'''

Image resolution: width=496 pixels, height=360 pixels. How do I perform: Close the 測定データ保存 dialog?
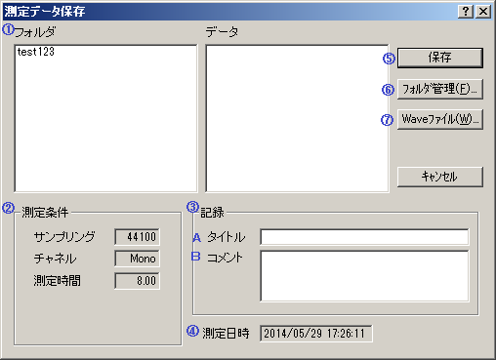coord(483,12)
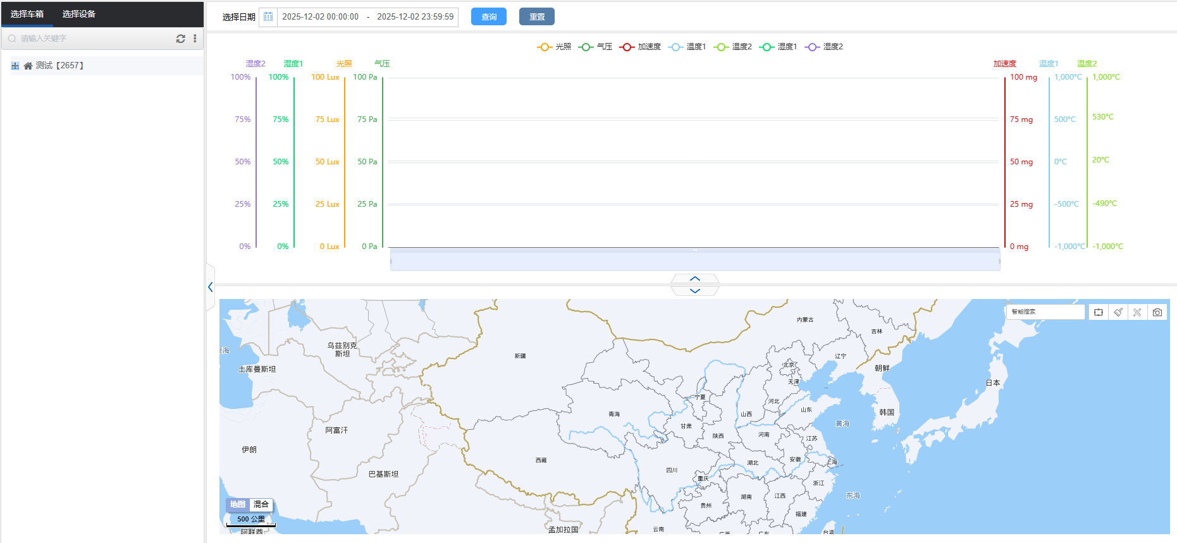Screen dimensions: 1177x543
Task: Open the calendar date picker icon
Action: click(x=268, y=17)
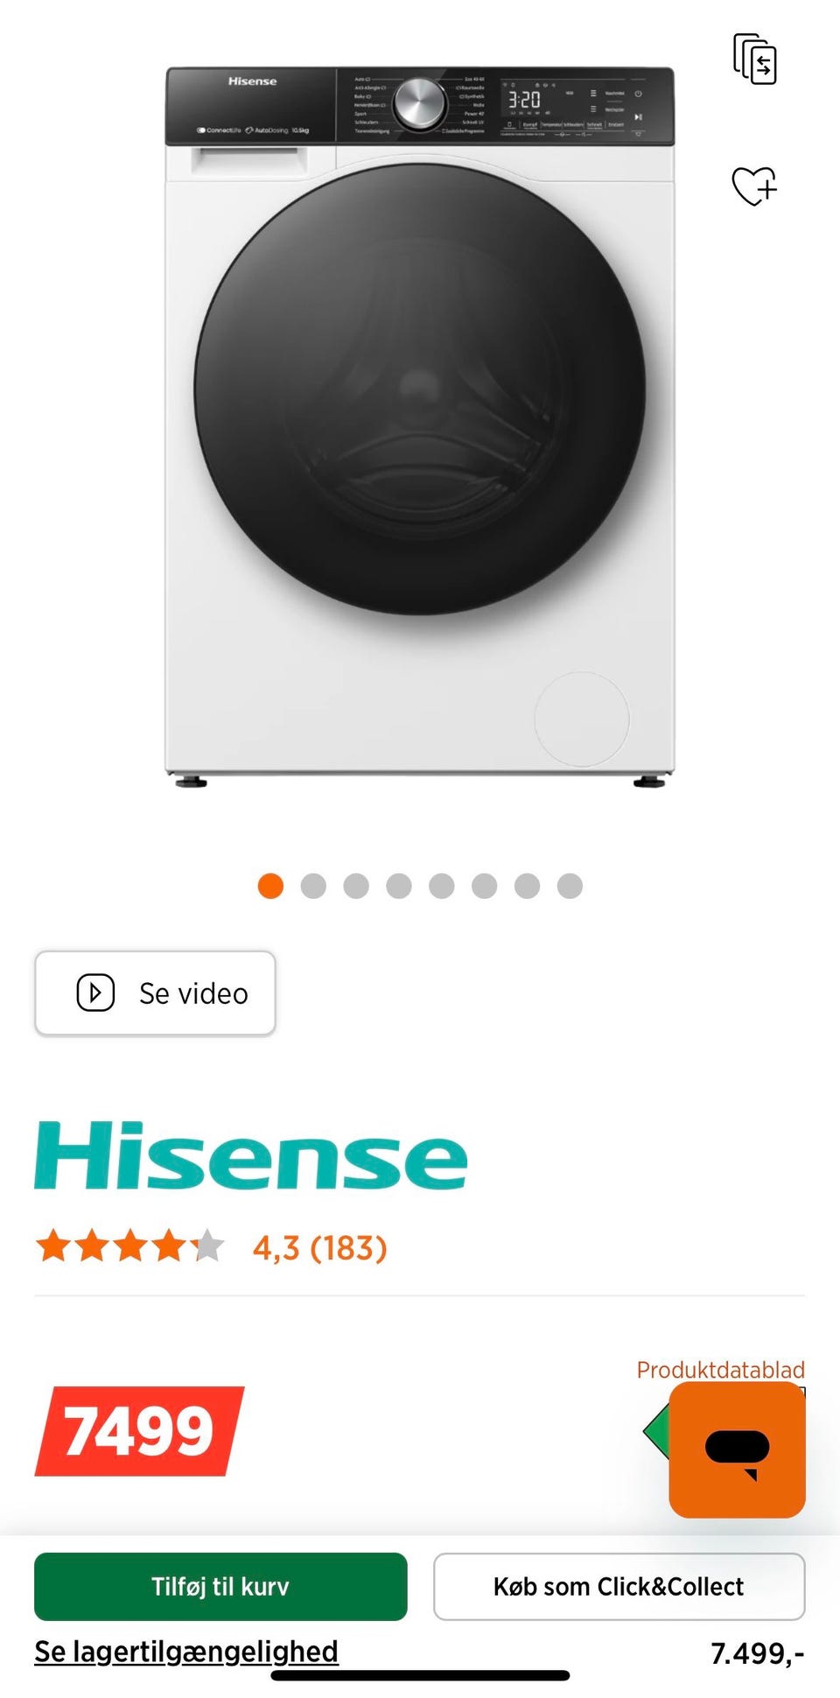
Task: Tap the play icon in Se video
Action: [x=95, y=993]
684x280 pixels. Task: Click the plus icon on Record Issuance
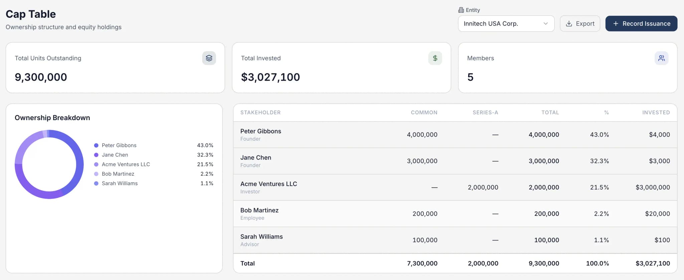(616, 24)

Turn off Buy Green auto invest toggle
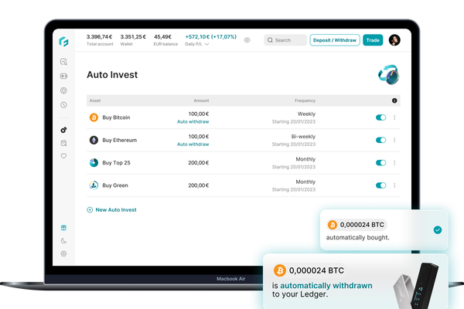pos(380,185)
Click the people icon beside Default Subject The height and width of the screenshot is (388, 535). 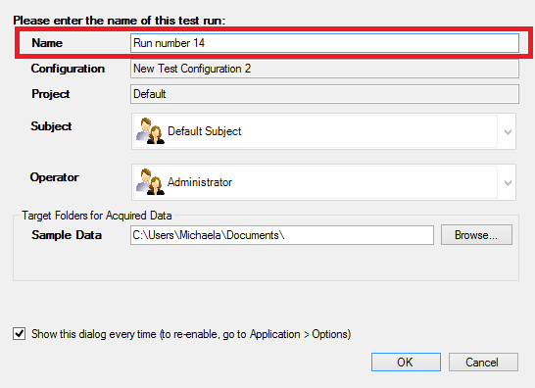point(150,130)
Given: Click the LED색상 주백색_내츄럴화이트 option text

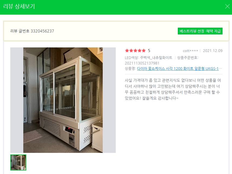Looking at the screenshot, I should point(149,57).
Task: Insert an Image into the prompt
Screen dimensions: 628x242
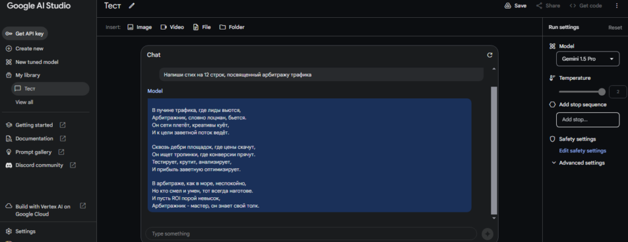Action: [140, 27]
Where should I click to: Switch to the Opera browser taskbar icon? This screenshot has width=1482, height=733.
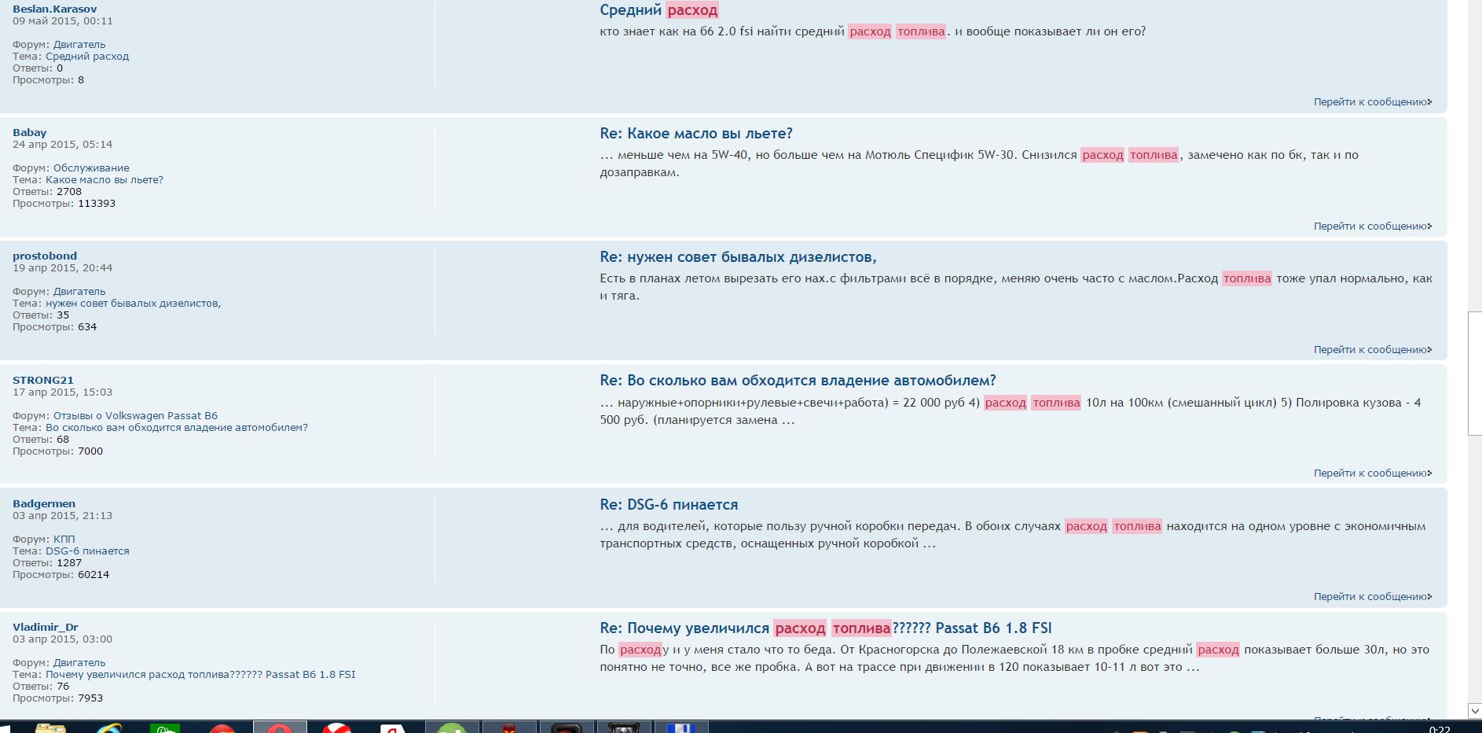[x=279, y=727]
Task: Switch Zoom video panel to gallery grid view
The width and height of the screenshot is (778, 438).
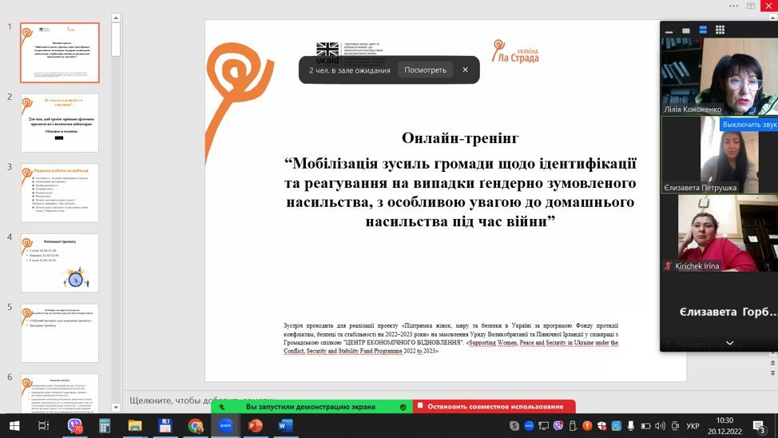Action: (720, 30)
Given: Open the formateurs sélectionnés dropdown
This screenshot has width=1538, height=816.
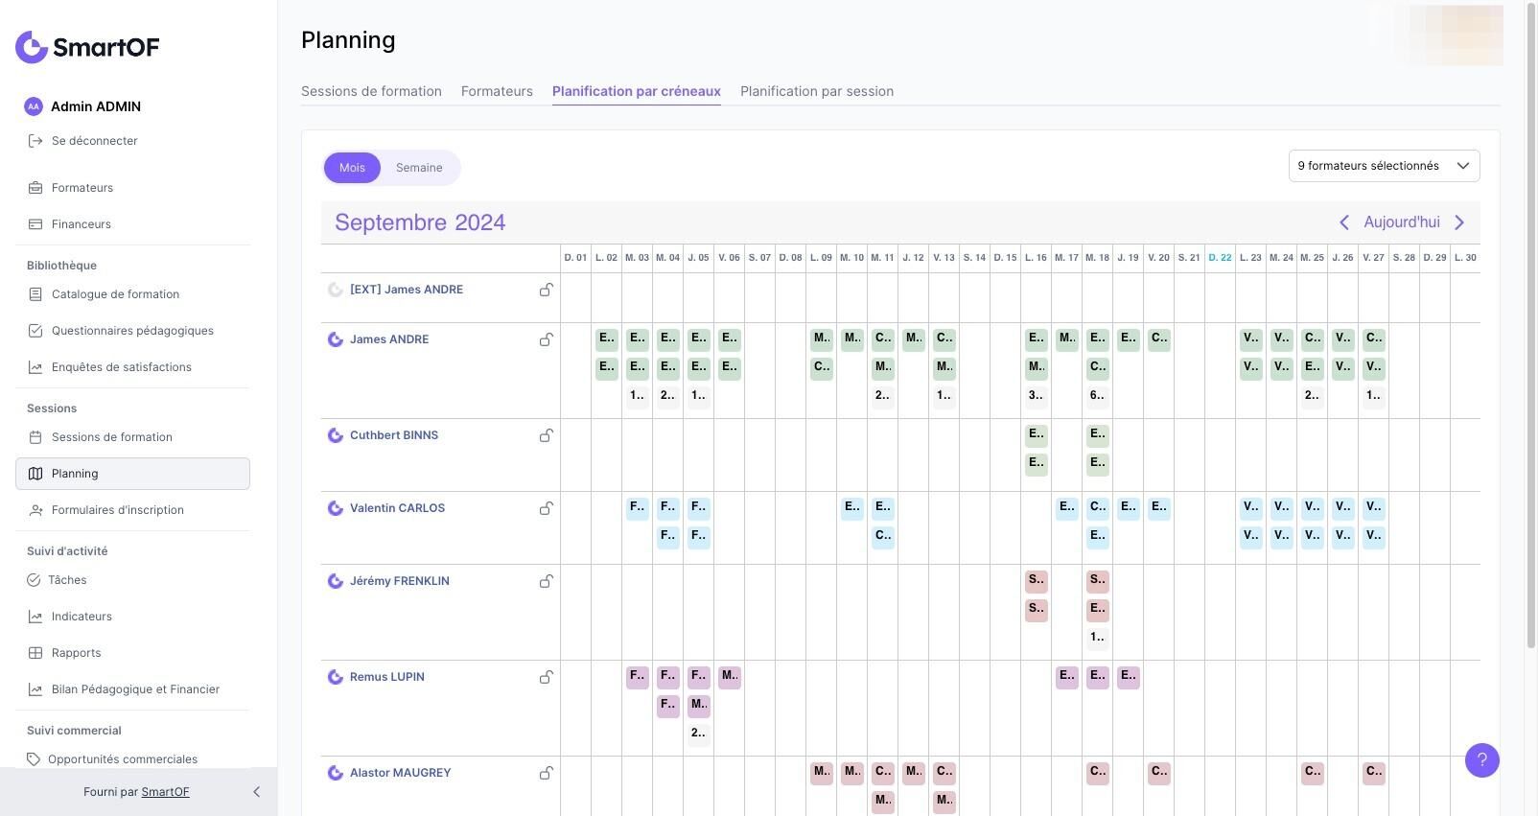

'''

= WHAT TO DO =
Please repeat the lines that run from the one holding "Screen dimensions: 628x242" to the last line of the material, both included, exactly and without pictures.

= ANSWER TO THE EXERCISE =
Screen dimensions: 628x242
Action: [140, 27]
Where should I click to: Switch to the Opera browser taskbar icon? This screenshot has width=1482, height=733.
[x=279, y=727]
Task: Switch Zoom video panel to gallery grid view
The width and height of the screenshot is (778, 438).
Action: (720, 30)
Given: Open the formateurs sélectionnés dropdown
This screenshot has width=1538, height=816.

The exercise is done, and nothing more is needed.